- Aufgabe -
Beantworten Sie anhand des Textes zum Wissenschaftsfreiheitsgesetz:
1. Welche Person gibt die Erklärung ab, und welche Funktion hat sie?
2. Wodurch soll sich der Bund laut dem ersten Absatz absichern?
3. Welche drei Punkte sollen laut dem zweiten Absatz mit den Einrichtungen vereinbart werden?

- Seite -
„Dass die Forschungseinrichtungen nun mehr Budgetautonomie und mehr Aufgaben bekommen sollen, ohne dass sich etwas an der Menge der öffentlichen Zuwendungen ändert, kann sich negativ auf die Beschäftigungssituation des Großteils der Forschenden auswirken und problematische Entwicklungen beschleunigen. Der Bund ist deshalb in der Pflicht, sich dagegen durch Zielvereinbarungen mit den Einrichtungen abzusichern“, erklärt Petra Sitte zum heute im Kabinett beschlossenen Wissenschaftsfreiheitsgesetz. Die forschungspolitische Sprecherin der Fraktion DIE LINKE fährt fort:
„Die wachsende Zahl befristeter Arbeitsverträge mit immer kürzeren Laufzeiten und das Schwinden von sozialversicherungspflichtigen Nachwuchsstellen zugunsten von Stipendien zeugen von unsozialen und kurzsichtigen Praktiken an immer mehr Forschungseinrichtungen. Wenn nun bisherige Personalmittel flexibel für andere Zwecke umgewidmet werden können, so wird der Druck auf die Beschäftigten weiter zunehmen. Deshalb müssen Mindestlaufzeiten sowie verbindliche familienfreundliche Standards für Verträge sowie qualitativ hochwertige Stellenperspektiven für den wissenschaftlichen Nachwuchs mit den Einrichtungen vereinbart werden.

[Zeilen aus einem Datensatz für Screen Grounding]

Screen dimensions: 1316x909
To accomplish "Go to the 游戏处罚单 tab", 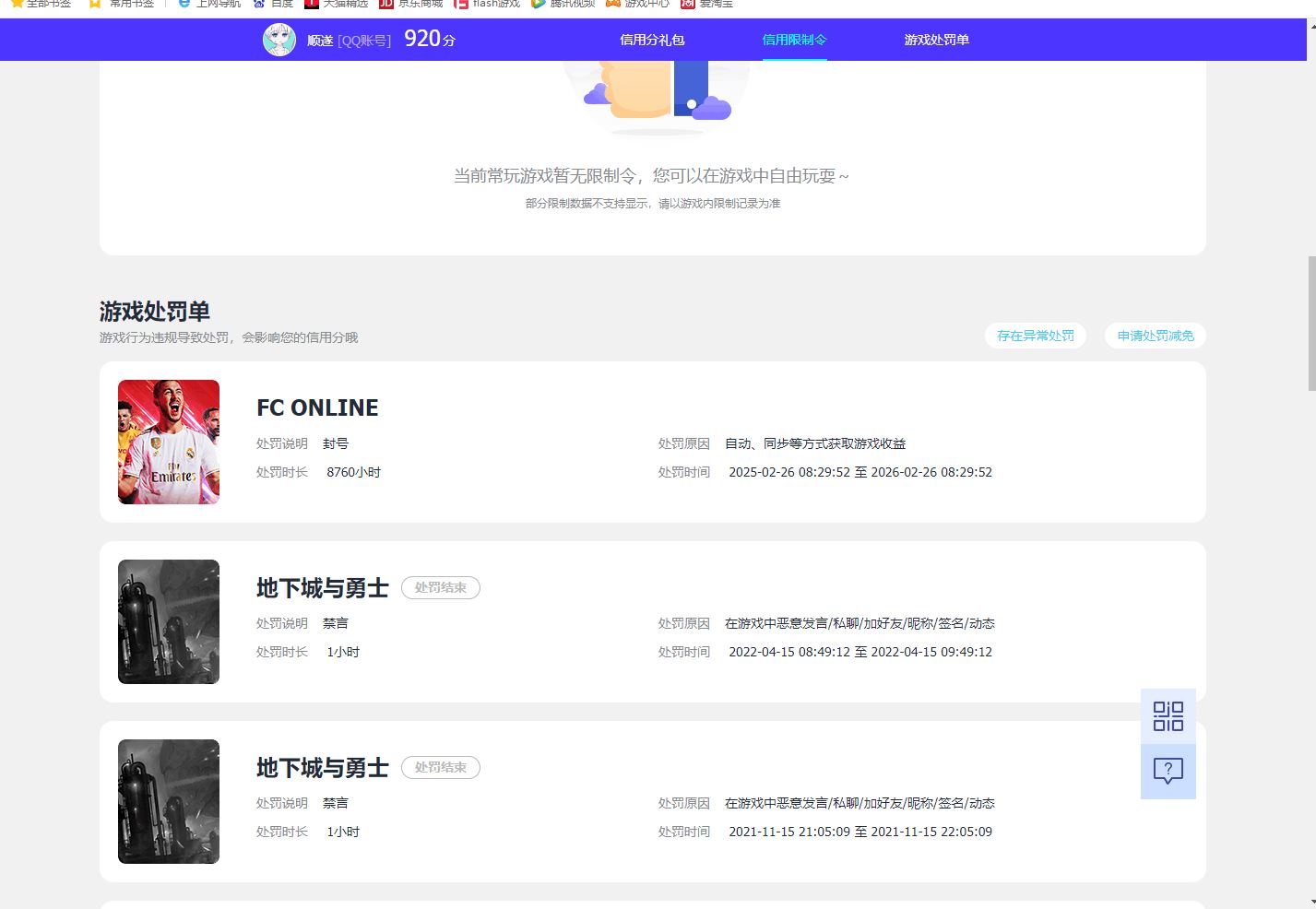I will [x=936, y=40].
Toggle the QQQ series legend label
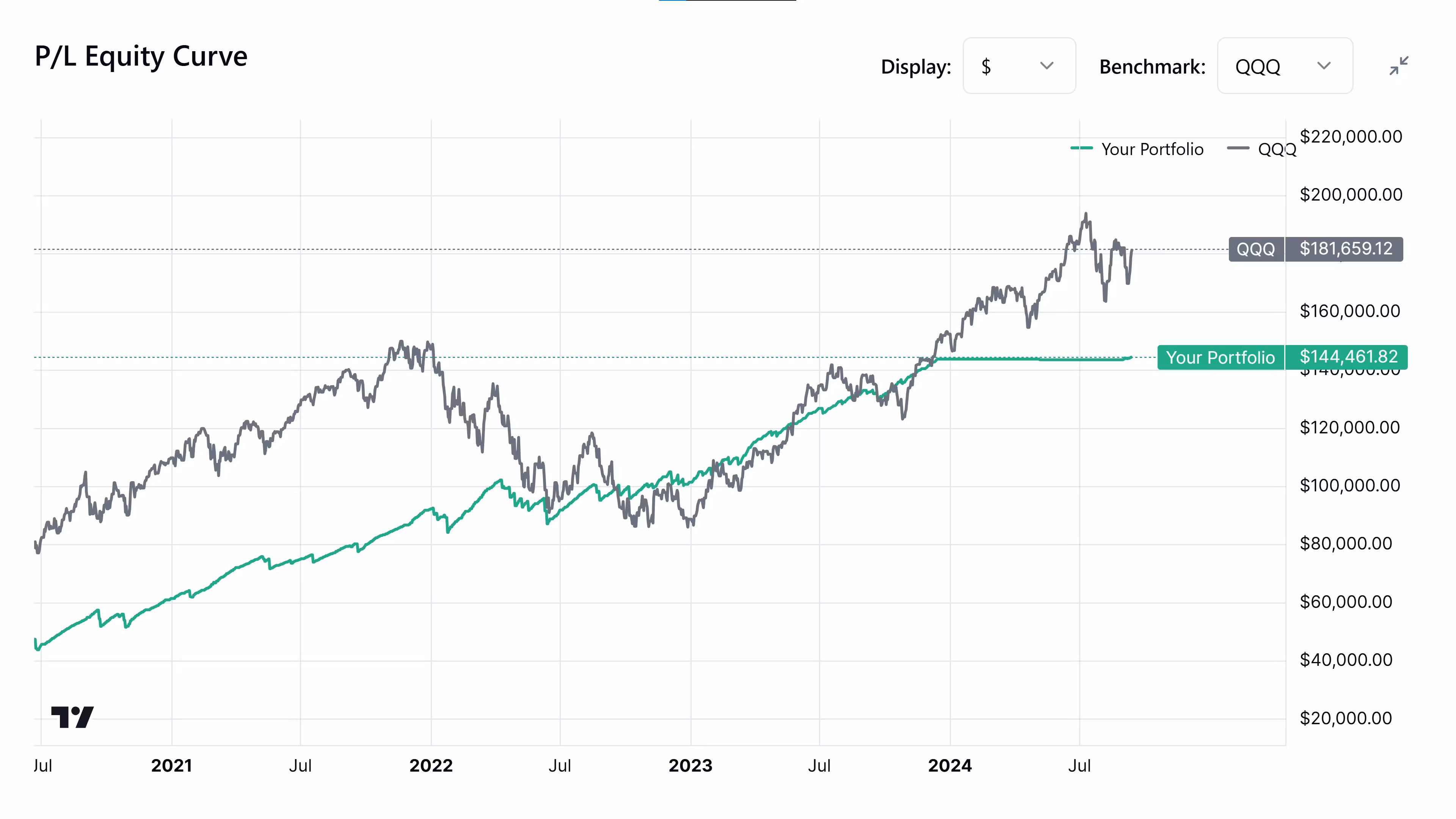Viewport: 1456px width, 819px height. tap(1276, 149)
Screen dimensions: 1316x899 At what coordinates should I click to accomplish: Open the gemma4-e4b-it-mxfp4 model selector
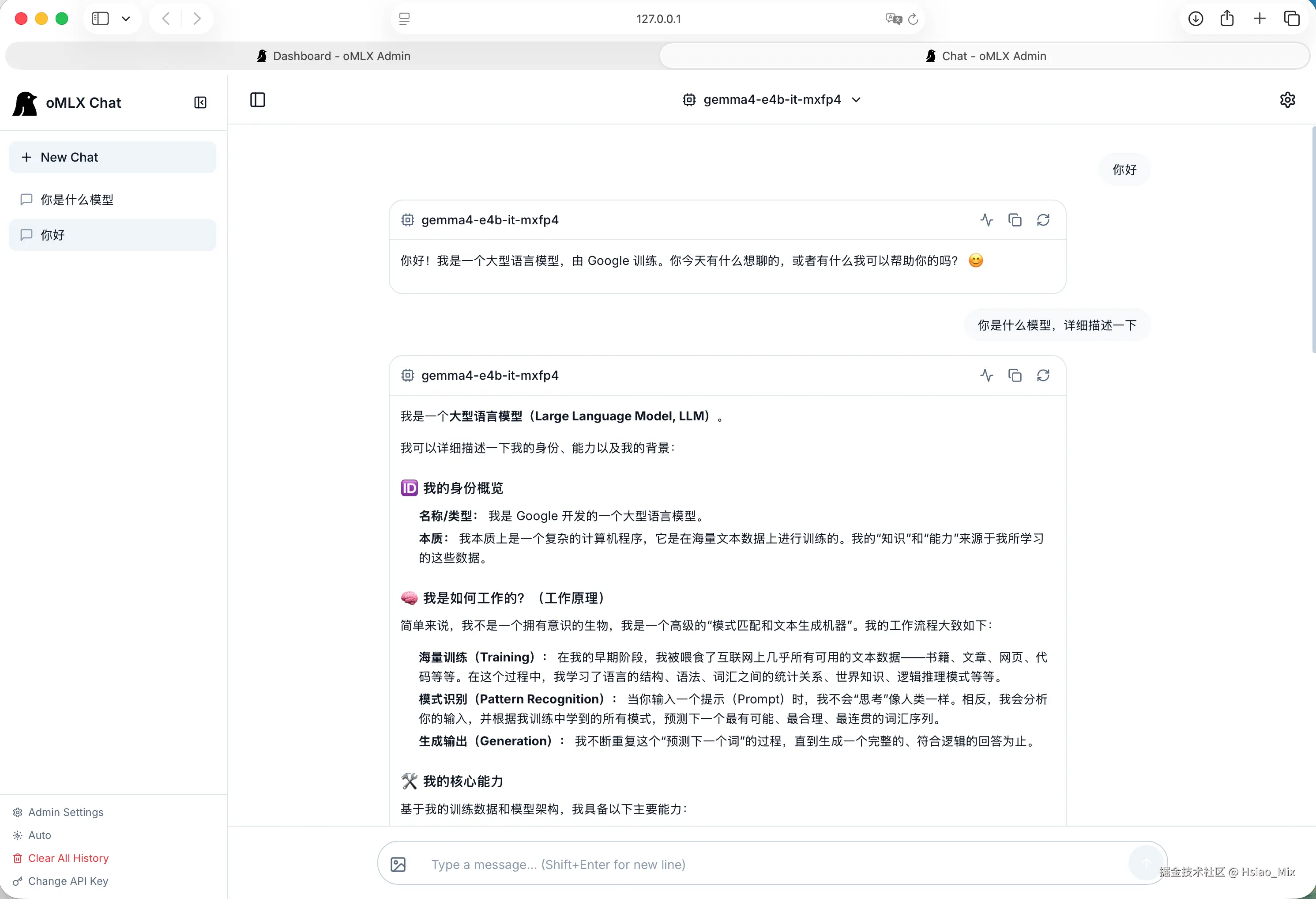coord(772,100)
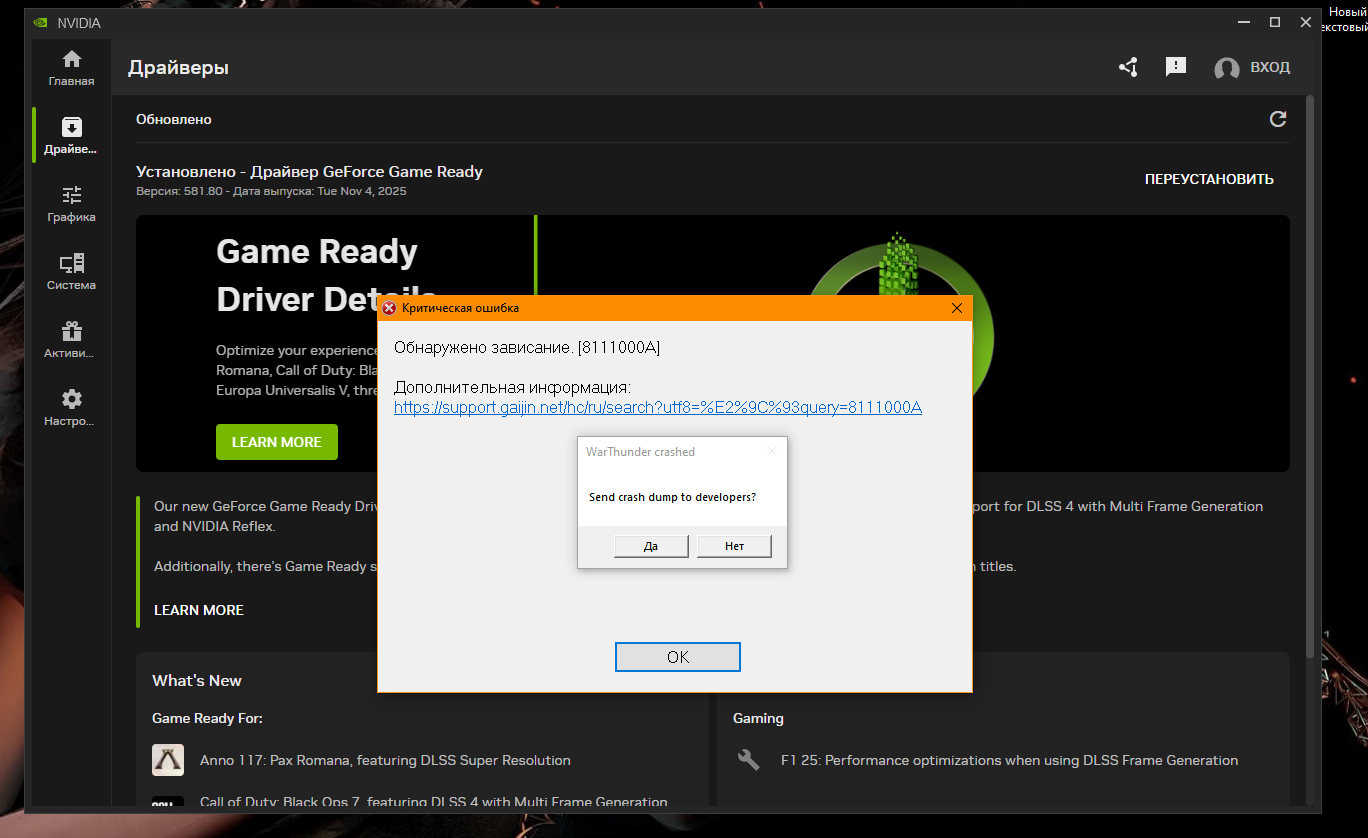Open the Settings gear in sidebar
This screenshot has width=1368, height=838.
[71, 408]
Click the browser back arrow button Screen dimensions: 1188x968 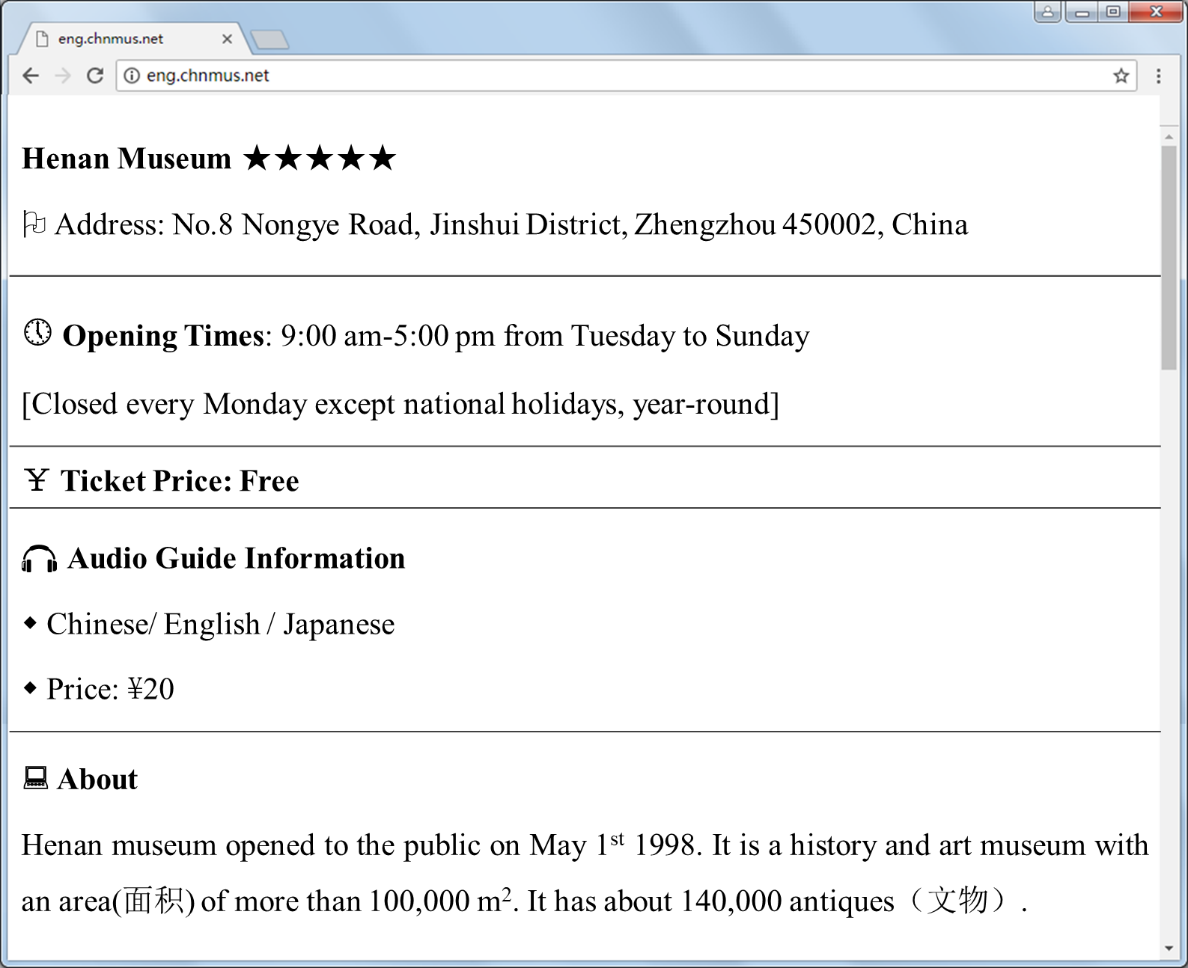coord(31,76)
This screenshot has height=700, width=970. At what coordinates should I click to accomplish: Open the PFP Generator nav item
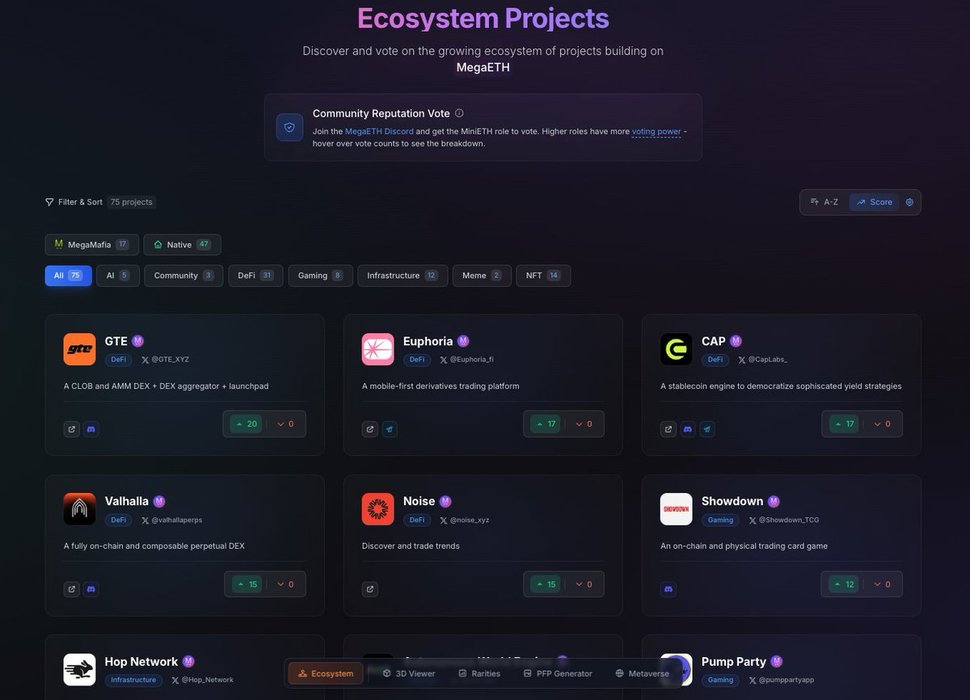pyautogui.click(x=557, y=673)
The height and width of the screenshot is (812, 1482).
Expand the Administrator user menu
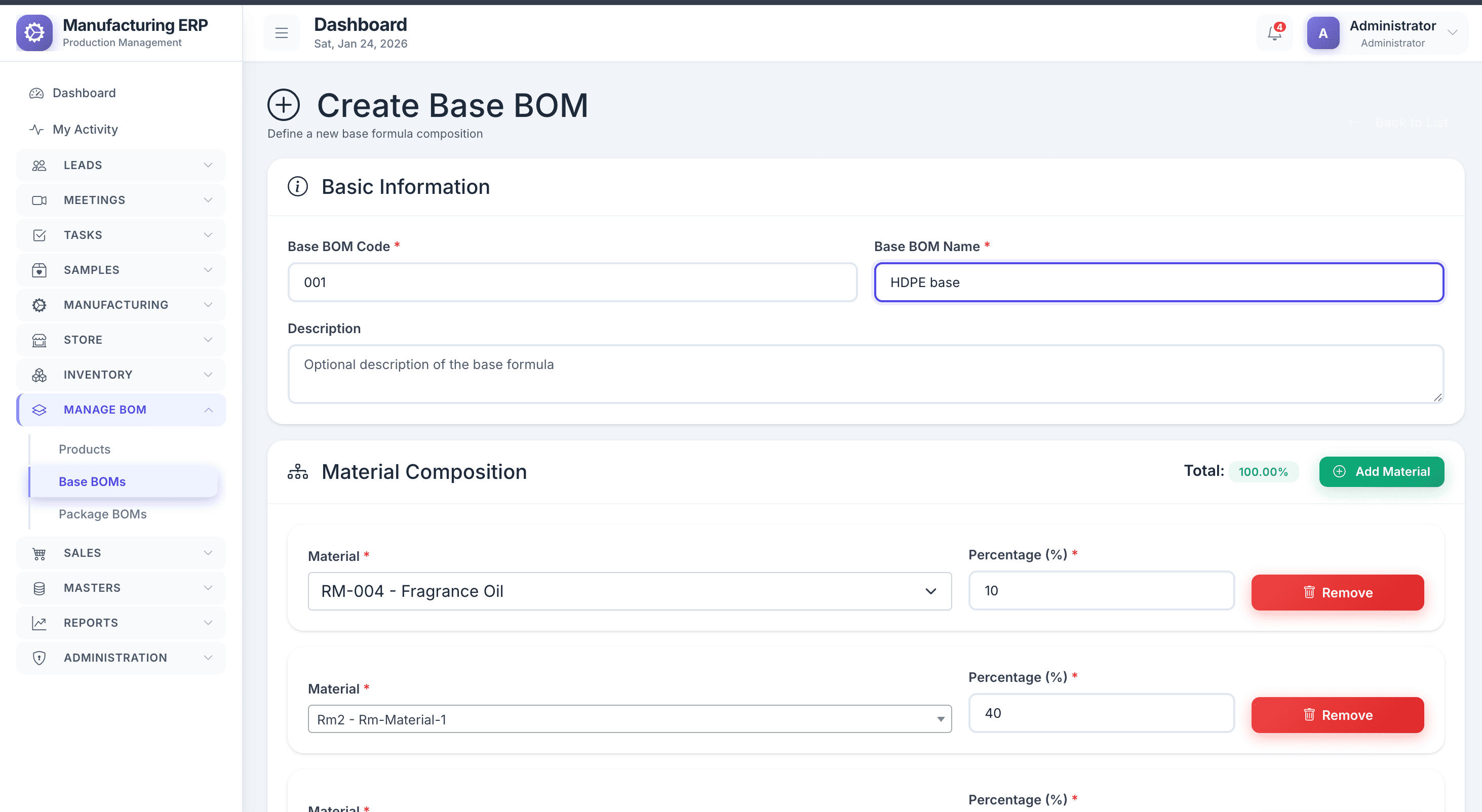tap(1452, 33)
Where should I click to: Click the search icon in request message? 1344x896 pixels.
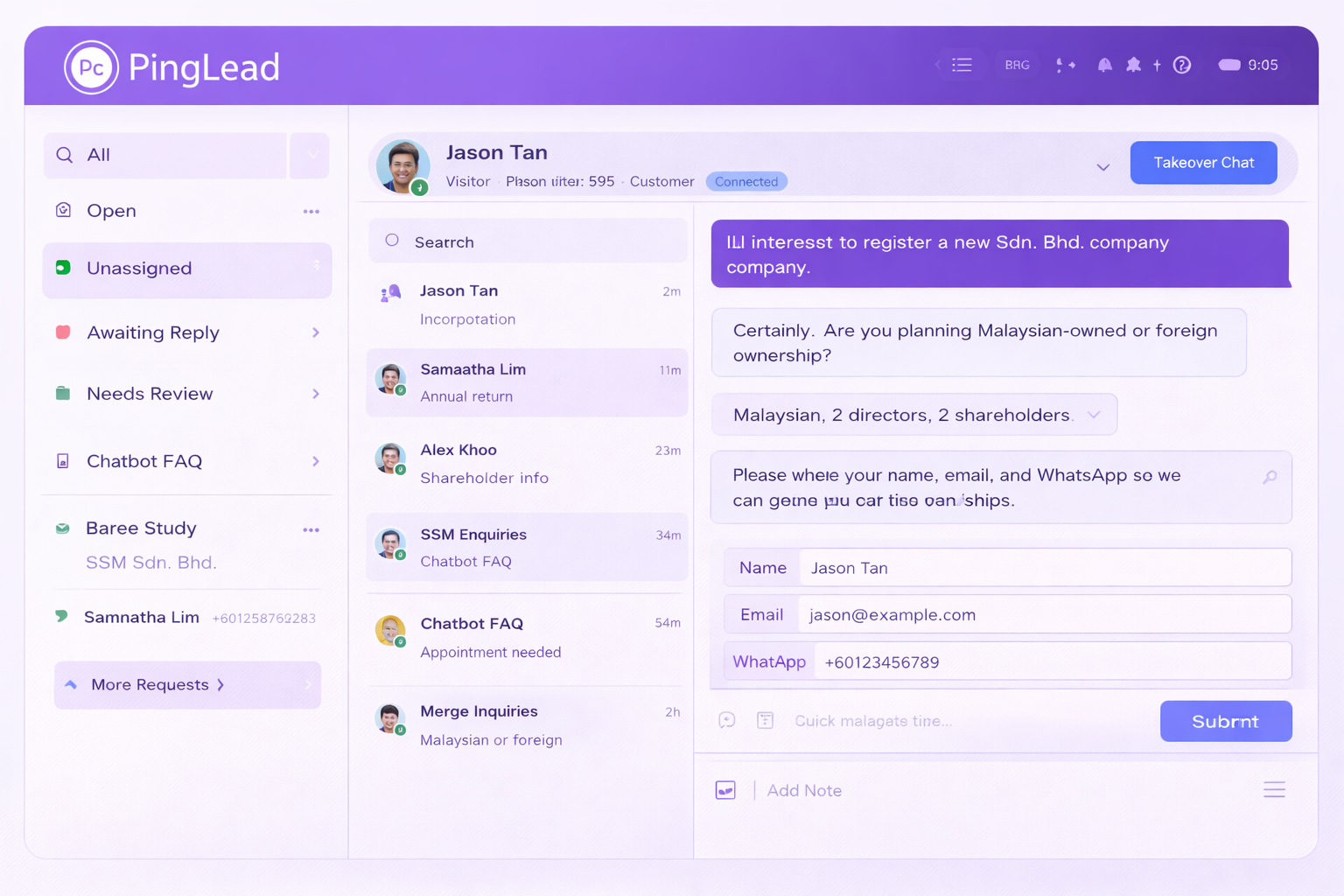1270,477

- Ergebnis -
1. Petra Sitte, forschungspolitische Sprecherin der Fraktion DIE LINKE.
2. Durch Zielvereinbarungen mit den Einrichtungen.
3. Mindestlaufzeiten, verbindliche familienfreundliche Standards für Verträge sowie qualitativ hochwertige Stellenperspektiven für den wissenschaftlichen Nachwuchs.